## Goal of the exercise
Only the lines from the one containing "The image size is (800, 618)." through the end of the entries are wanted, retyped exactly and without pictures.

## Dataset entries

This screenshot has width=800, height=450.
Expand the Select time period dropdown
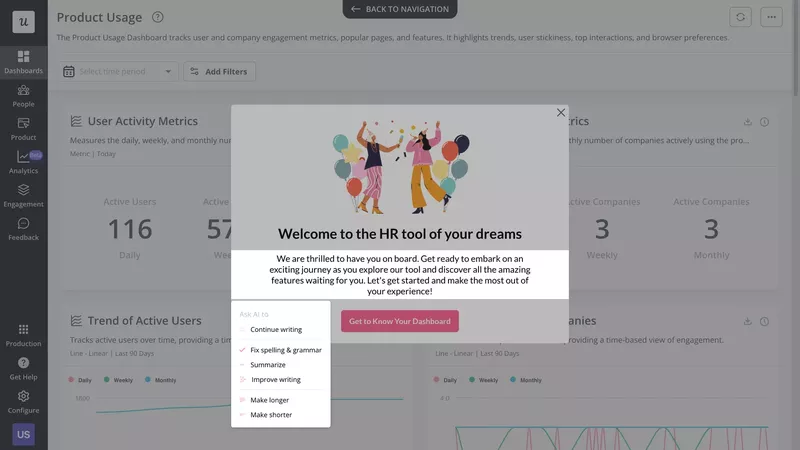click(118, 72)
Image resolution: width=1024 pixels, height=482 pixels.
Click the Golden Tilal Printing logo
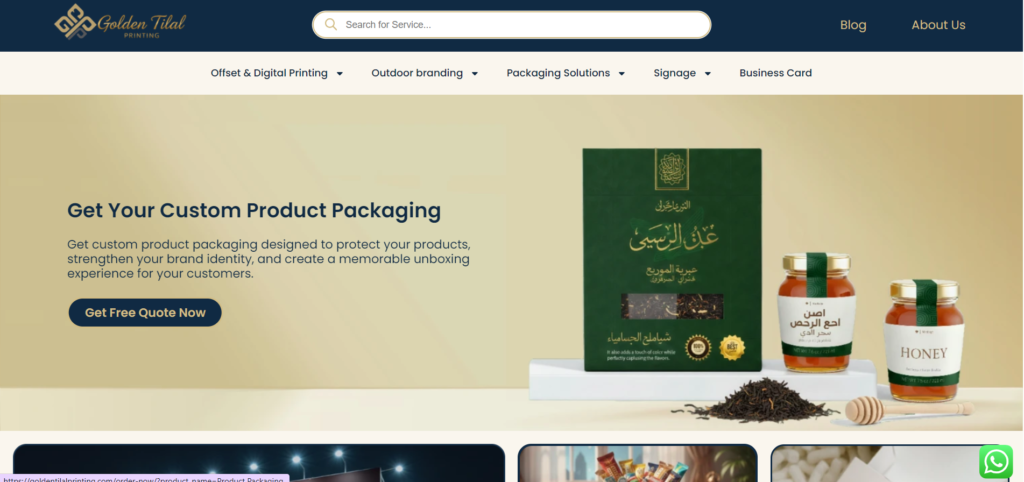(120, 23)
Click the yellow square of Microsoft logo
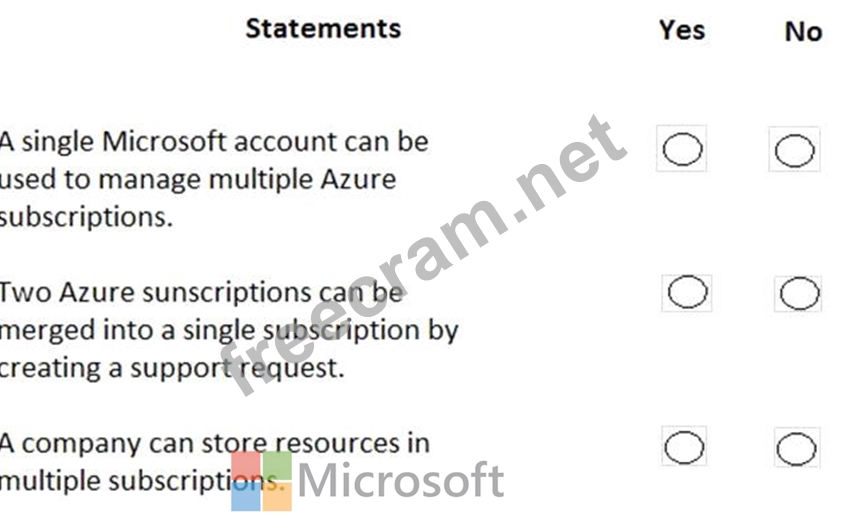This screenshot has width=847, height=517. click(277, 496)
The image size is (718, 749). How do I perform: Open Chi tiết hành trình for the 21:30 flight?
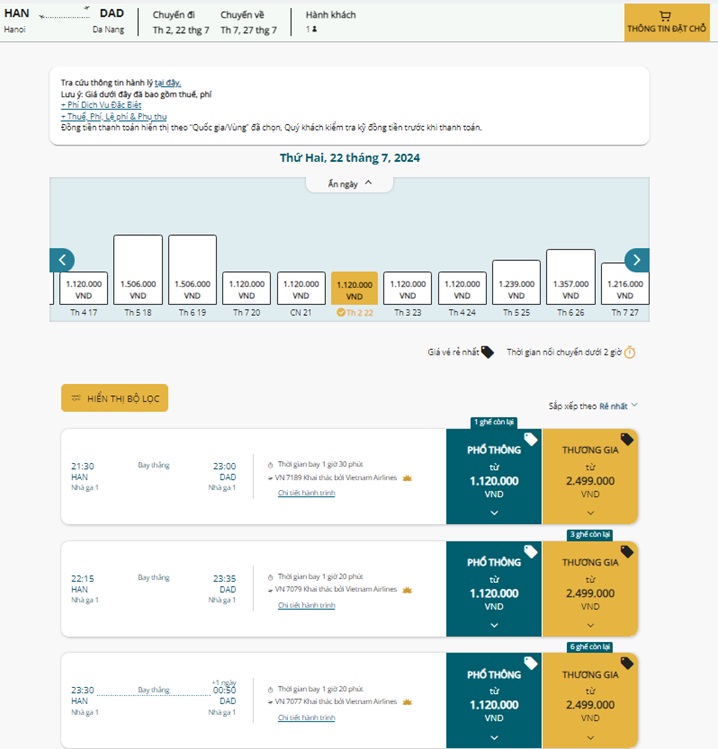click(306, 493)
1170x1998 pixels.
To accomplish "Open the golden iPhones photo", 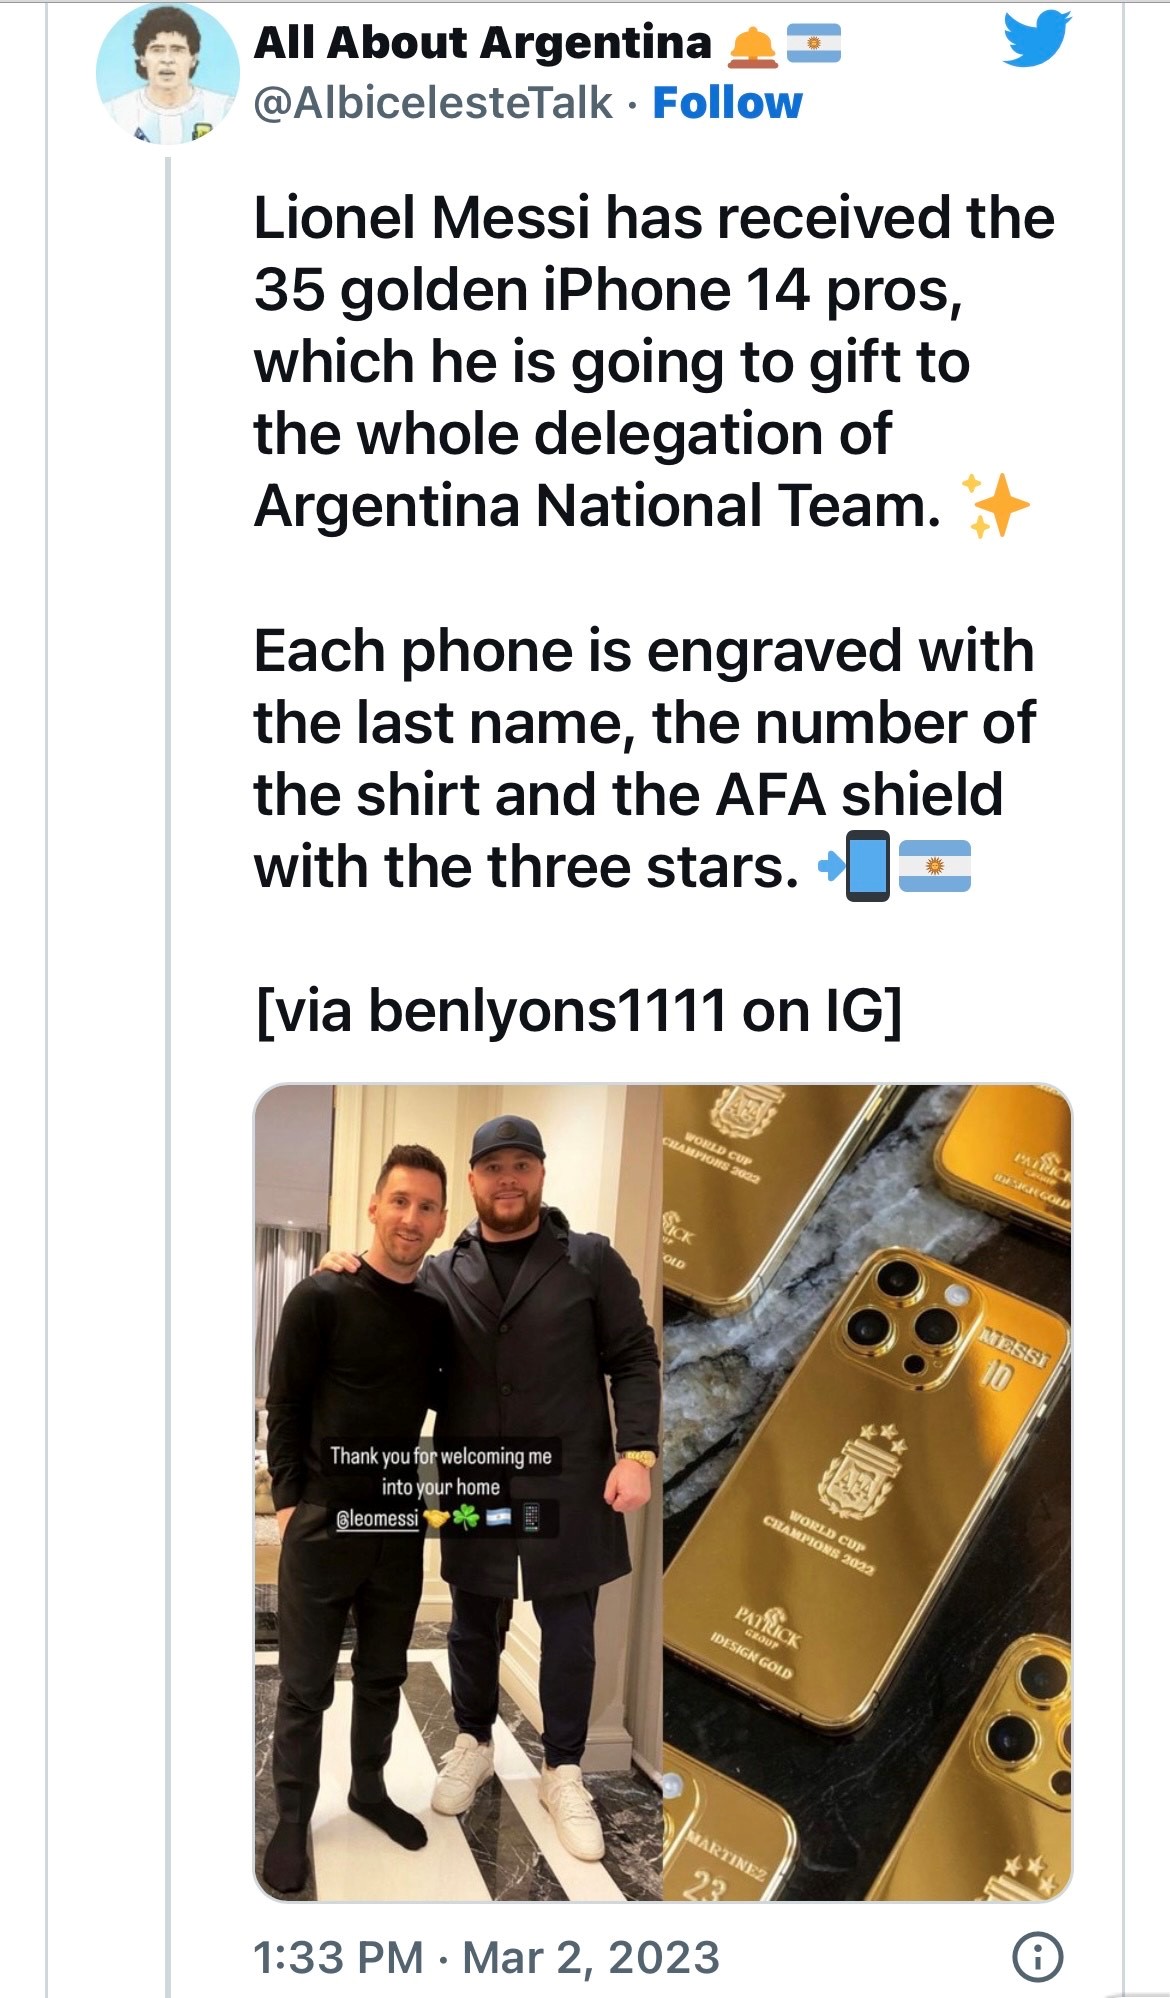I will 866,1491.
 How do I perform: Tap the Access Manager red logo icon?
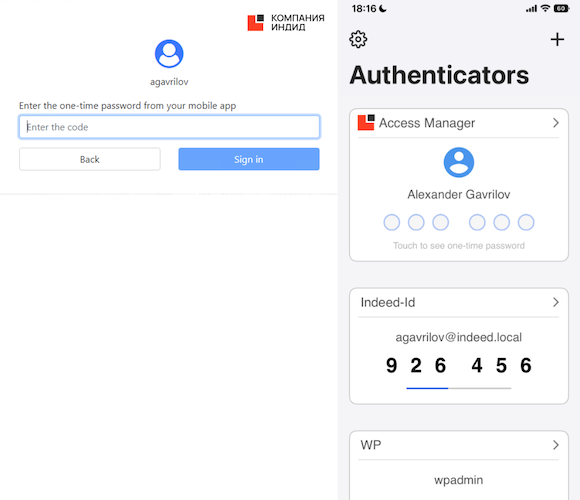(x=366, y=122)
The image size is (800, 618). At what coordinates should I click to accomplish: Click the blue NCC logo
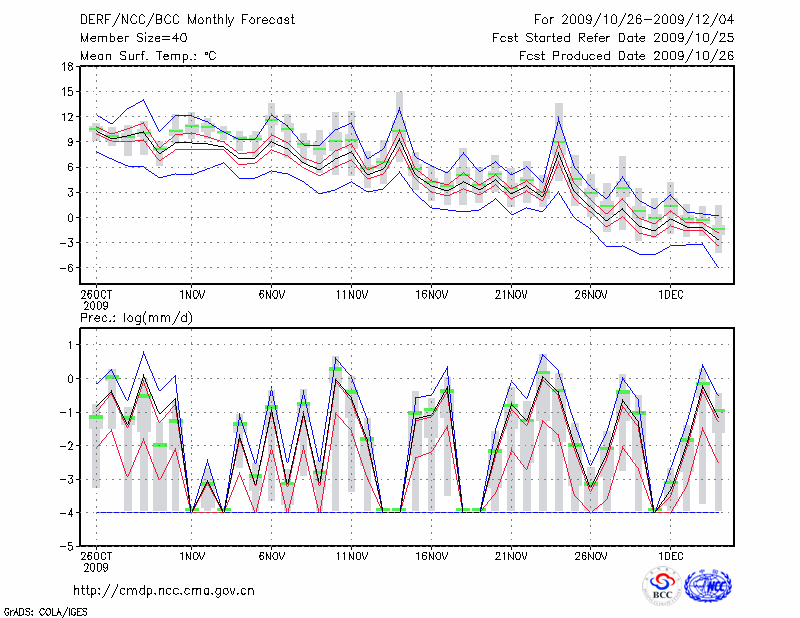tap(708, 586)
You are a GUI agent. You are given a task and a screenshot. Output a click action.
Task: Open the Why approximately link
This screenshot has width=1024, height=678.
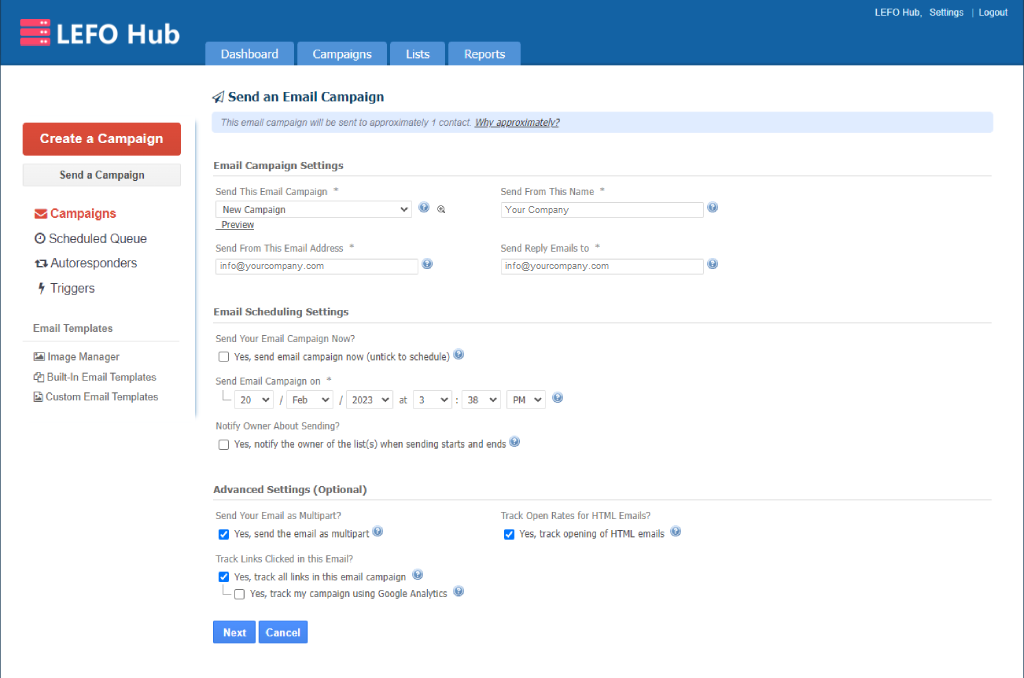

## Result
The image size is (800, 618). At what coordinates should I click to accomplish: Click the blue NCC logo
tap(708, 586)
You are a GUI agent. You are given a task and a screenshot. Output a click action.
Task: Open the Why approximately link
This screenshot has width=1024, height=678.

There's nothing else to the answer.